Não é incomum encontrar analistas que chamem o Quad de Otan da Ásia, Nova Otan, ou Mini-Otan. Os apelidos ainda são um exagero, mas a ideia de formar uma aliança do Pacífico já foi aventada no próprio Quad. Em 2017, o então ministro das Relações Exteriores do Japão, Taro Kono, propôs fazer do grupo uma aliança formal. Algo parecido pensou Mike Pompeo, último secretário de Estado no governo Trump e um declarado opositor da China.
Entre o sonho e a realidade, há obstáculos. Diferentemente da Europa Ocidental, que tinha baixo contato comercial e financeiro com a União Soviética quando da criação da Otan, muitos países asiáticos hoje mantêm estreitas relações econômico-financeiras com a China. Um exemplo é a Coreia do Sul, que recusou o convite de Trump para transformar o quarteto em quinteto.
Falcão Biden
O primeiro encontro executivo do Quad foi a segunda quebra de padrão por parte de Biden em termos de participação. Recentemente, o democrata também foi o primeiro presidente americano a tomar parte da Conferência de Segurança de Munique (MSC), um evento realizado desde a década de 1960, anualmente, para tratar de assuntos da OTAN e de segurança internacional.
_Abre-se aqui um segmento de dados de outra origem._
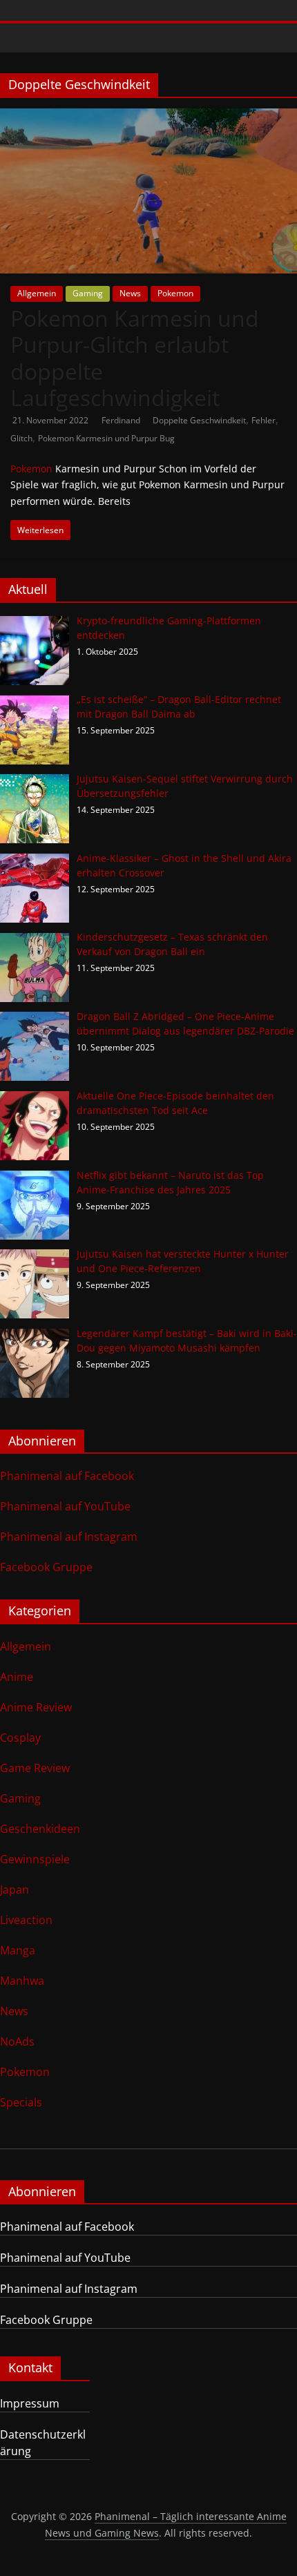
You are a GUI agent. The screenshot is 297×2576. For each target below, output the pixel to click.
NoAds (17, 2041)
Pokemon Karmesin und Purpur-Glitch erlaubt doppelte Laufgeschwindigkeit (134, 357)
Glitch (21, 438)
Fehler (263, 420)
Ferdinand (122, 420)
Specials (21, 2102)
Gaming (88, 293)
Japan (14, 1889)
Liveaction (26, 1920)
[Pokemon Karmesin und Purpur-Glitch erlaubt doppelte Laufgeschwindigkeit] (148, 116)
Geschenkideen (40, 1828)
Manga (17, 1950)
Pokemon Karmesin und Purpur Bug (106, 438)
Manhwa (22, 1980)
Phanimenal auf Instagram (68, 1536)
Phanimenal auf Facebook (67, 1475)
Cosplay (20, 1737)
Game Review (35, 1768)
Sua decisão de convocar o Quad traz vários simbolismos. O primeiro reforça que, independentemente do partido que ocupar a Casa Branca, a China será vista como o maior desafio estratégico dos Estados Unidos na atualidade. No dia 3 de março, o secretário de Estado Anthony Blinken discursou na Casa Branca sobre política externa, conferindo um destaque negativo à China. “Vários países apresentam sérios desafios para nós, incluindo Rússia, Irã, Coreia do Norte. E existem crises graves com as quais temos que lidar, inclusive no Iêmen, Etiópia e Mianmar. Mas o desafio que a China nos apresenta é diferente. A China é o único país com o poder econômico, diplomático, militar e tecnológico para desafiar seriamente o sistema internacional estável e aberto”, disse Blinken.
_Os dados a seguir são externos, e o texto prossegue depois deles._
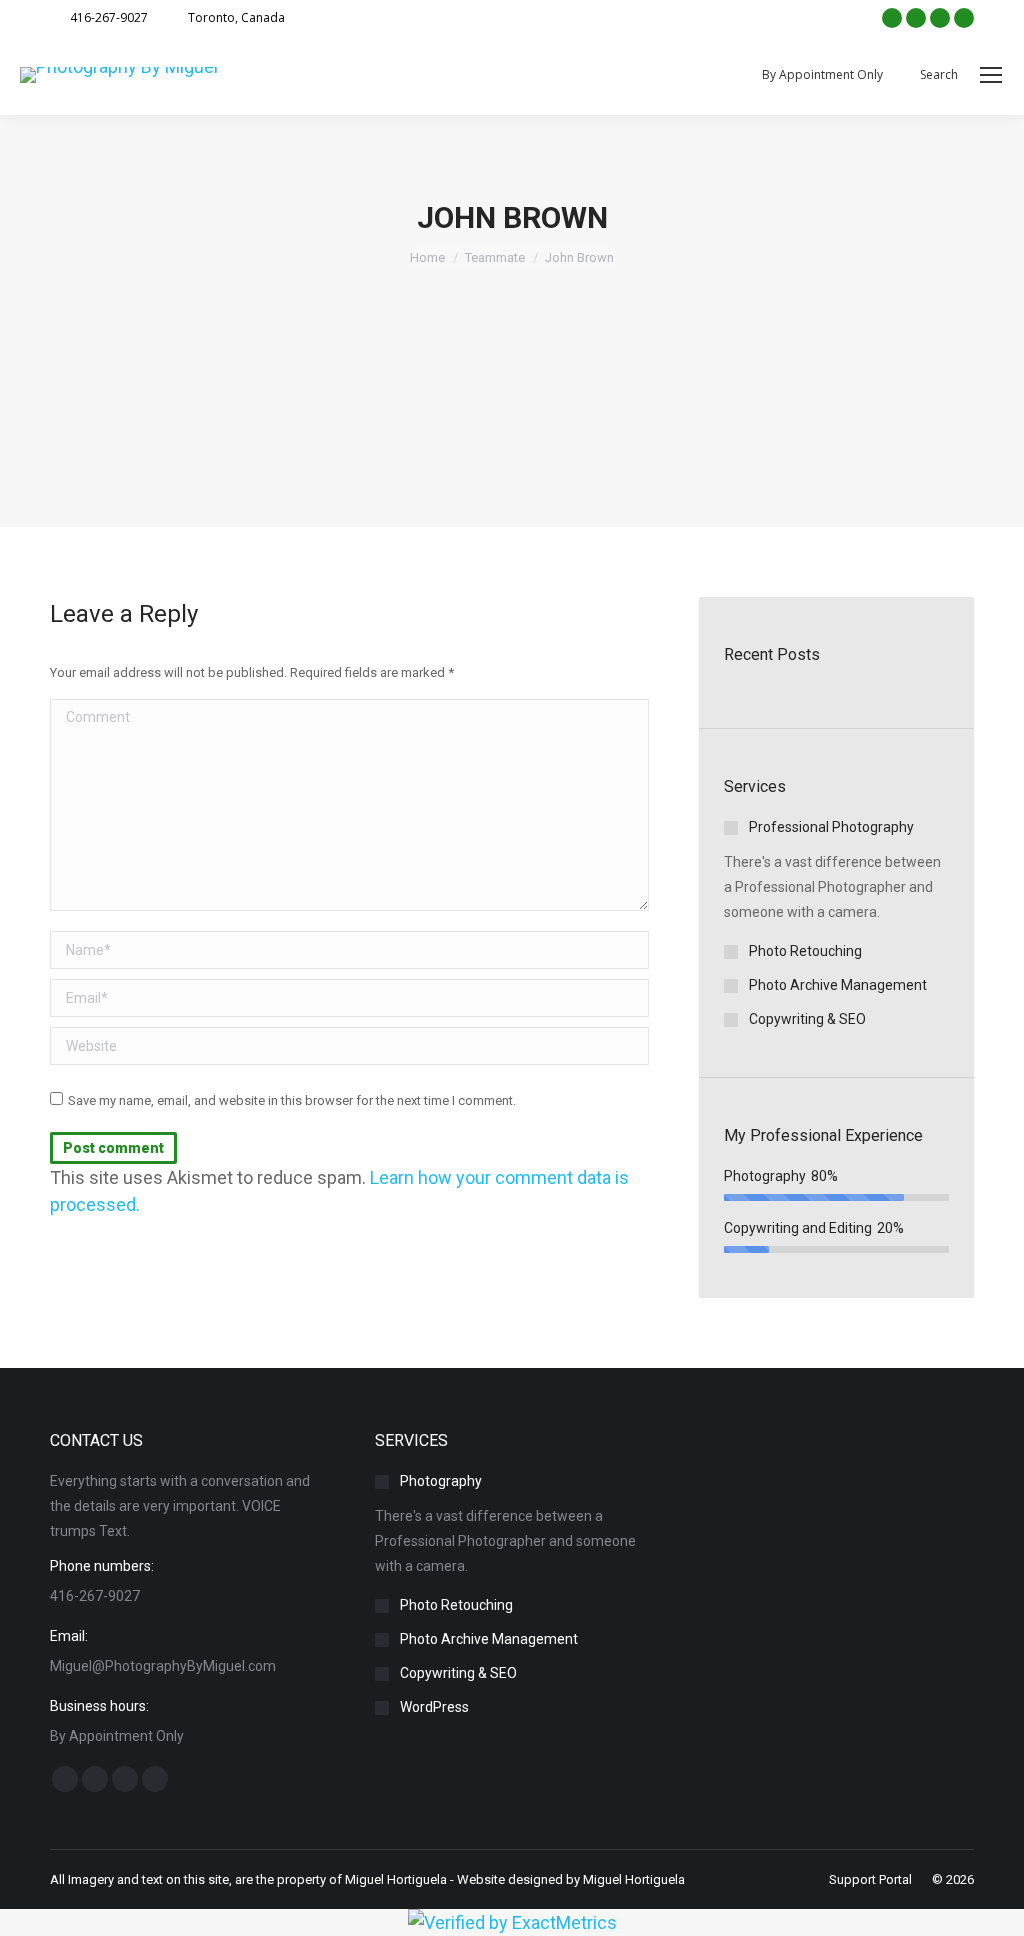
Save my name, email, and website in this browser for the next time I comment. (292, 1100)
A mensagem foi direcionada aos estrangeiros, mas também ao público doméstico. De acordo com uma pesquisa do Pew Research Institute, nove em cada dez americanos consideram a China como rival, ou inimiga, e não como parceira. Há outra razão para jogar duro agora. A mesma pesquisa indica que apenas 53% da população consideram Biden capaz de tratar a China com a coragem apropriada. Esse percentual cai drasticamente, para 19%, entre os eleitores do Partido Republicano. Nem que seja apenas na retórica, quando se trata de China, Biden terá que ser mais falcão do que pomba.
Europa no banco
Embora o presidente tenha participado da MSC juntamente com altas lideranças europeias, como Angela Merkel, Emmanuel Macron e Boris Johnson, a abrangência daquele encontro contrasta com o recorte fino do Quad. A MSC é um evento organizado em torno das relações transatlânticas e, de tão relevante, passou a incluir outros países, como China e Rússia, bem como representante de sociedade civis. ONGs, empresas e até empresários, como Bill Gates, são frequentadores tradicionais.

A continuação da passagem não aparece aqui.